▶ What you need to do: Copy the data again word for word, starting at the line containing "Click the x-axis value 21.495953" and ending at the line containing "pyautogui.click(x=810, y=328)".

▶ Task material:
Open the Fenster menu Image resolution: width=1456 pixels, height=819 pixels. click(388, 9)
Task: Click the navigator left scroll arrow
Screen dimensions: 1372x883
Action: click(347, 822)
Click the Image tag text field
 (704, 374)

* * *

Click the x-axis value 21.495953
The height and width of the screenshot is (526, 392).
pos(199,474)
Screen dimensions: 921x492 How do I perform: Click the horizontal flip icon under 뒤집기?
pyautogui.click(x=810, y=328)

--

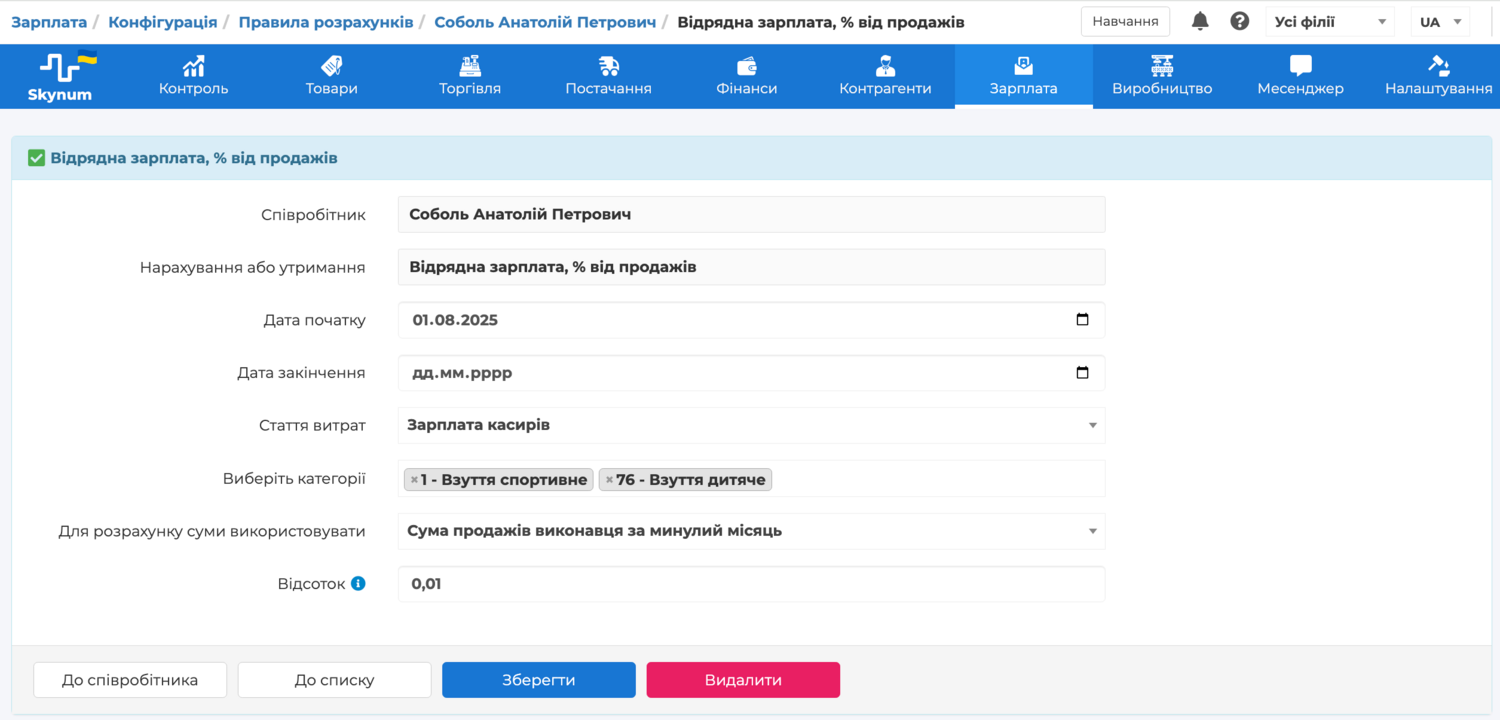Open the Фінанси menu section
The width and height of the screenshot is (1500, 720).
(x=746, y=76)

▶ Reply:
Click the x-axis value 21.495953
The height and width of the screenshot is (526, 392).
pos(199,474)
Screen dimensions: 921x492 How do I perform: Click the horizontal flip icon under 뒤집기?
pyautogui.click(x=810, y=328)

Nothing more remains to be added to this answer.